Wandering Thoughts archives

2020-09-16

How I think I want to drop modern Python packages into a single program

For reasons beyond the scope of this blog entry, I'm considering augmenting our Python program to log email attachment information for Exim to use oletools to peer inside MS Office files for indications of bad things. Oletools is not packaged by Ubuntu as far as I can see, and in any case it would be an older version, so we would need to add the oletools Python packages ourselves.

The official oletools install instructions talk about using either pip or setup.py. As a general rule, we're very strongly against installing anything system-wide except through Ubuntu's own package management system, and the environment our Python program runs in doesn't really have a home directory to use pip's --user option, so the obvious and simple pip invocations are out. I've used a setup.py approach to install a large Python package into a specific directory hierarchy in the past (Django), and it was a big pain, so I'd like not to do it again.

(Nor do we want to learn about how to build and maintain Python virtual environments, and then convert how we run this Python program to use one.)

After some looking at pip's help output I found the 'pip install --target <directory>' option and tested it a bit. This appears to do more or less what I want, in that it installs oletools and all of its dependencies into the target directory. The target directory is also littered with various metadata, so we probably don't want to make it where the program's normal source code lives. This means we'll need to arrange to run the program so that $PYTHONPATH is set to the target directory, but that's a solvable problem.
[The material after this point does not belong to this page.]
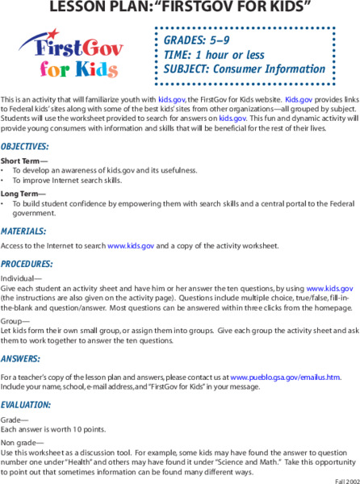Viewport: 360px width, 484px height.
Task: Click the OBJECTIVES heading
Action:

(This 'pip install' invocation does write some additional pip metadata to your $HOME. Fortunately it actually does respect the value of the $HOME environment variable, so I can point that at a junk directory and then delete it afterward. Or I can make $HOME point to my target directory so everything is in one place.)

All of this is not quite as neat and simple as dropping an oletools directory tree in the program's directory, in the way that I could deal with needing the rarfile module, but then again oletools has a bunch of dependencies and pip handles them all for me. I could manually copy them all into place, but that would actually create a sufficiently cluttered program directory that I prefer a separate directory even if it needs a $PYTHONPATH step.
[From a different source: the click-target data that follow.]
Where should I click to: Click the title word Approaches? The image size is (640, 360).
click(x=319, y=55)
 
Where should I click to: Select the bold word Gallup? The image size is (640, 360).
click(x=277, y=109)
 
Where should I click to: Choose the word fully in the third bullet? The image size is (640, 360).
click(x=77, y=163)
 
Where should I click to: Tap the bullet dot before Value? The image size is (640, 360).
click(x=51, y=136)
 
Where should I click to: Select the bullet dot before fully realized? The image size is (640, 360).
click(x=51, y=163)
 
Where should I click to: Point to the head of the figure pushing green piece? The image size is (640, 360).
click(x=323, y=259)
(Some people will say that setting $PYTHONPATH means that I should go all the way to a virtual environment, but that would be a lot more to learn and it would be more opaque. But looking into this a bit did lead to me learning that Python 3 now has standard support for virtual environments.)

python/PipDropInInstall written at 23:54:46; Add Comment

Why I write recursive descent parsers (despite their issues)

Today I read Laurence Tratt's Which Parsing Approach? (via), which has a decent overview of how parsing computer languages (including little domain specific languages) is not quite the well solved problem we'd like it to be. As part of the article, Tratt discusses how recursive descent parsers have a number of issues in practice and recommends using other things, such as a LR parser generator.

I have a long standing interest in parsing, I'm reasonably well aware of the annoyances of recursive descent parsers (although some of the issues Tratt raised hadn't occurred to me before now), and I've been exposed to parser generators like Yacc. Despite that, my normal approach to parsing any new little language for real is to write a recursive descent parser in whatever language I'm using, and Tratt's article is not going to change that. My choice here is for entirely pragmatic reasons, because to me recursive descent parsers generally have two significant advantages over all other real parsers.

The first advantage is that almost always, a recursive descent parser is the only or at least easiest form of parser you can readily create using only the language's standard library and tooling. In particular, parsing LR, LALR, and similar formal grammars generally requires you to find, select, and install a parser generator tool (or more rarely, an additional package). Very few languages ship their standard environment with a parser generator (or a lexer, which is often required in some form by the parser).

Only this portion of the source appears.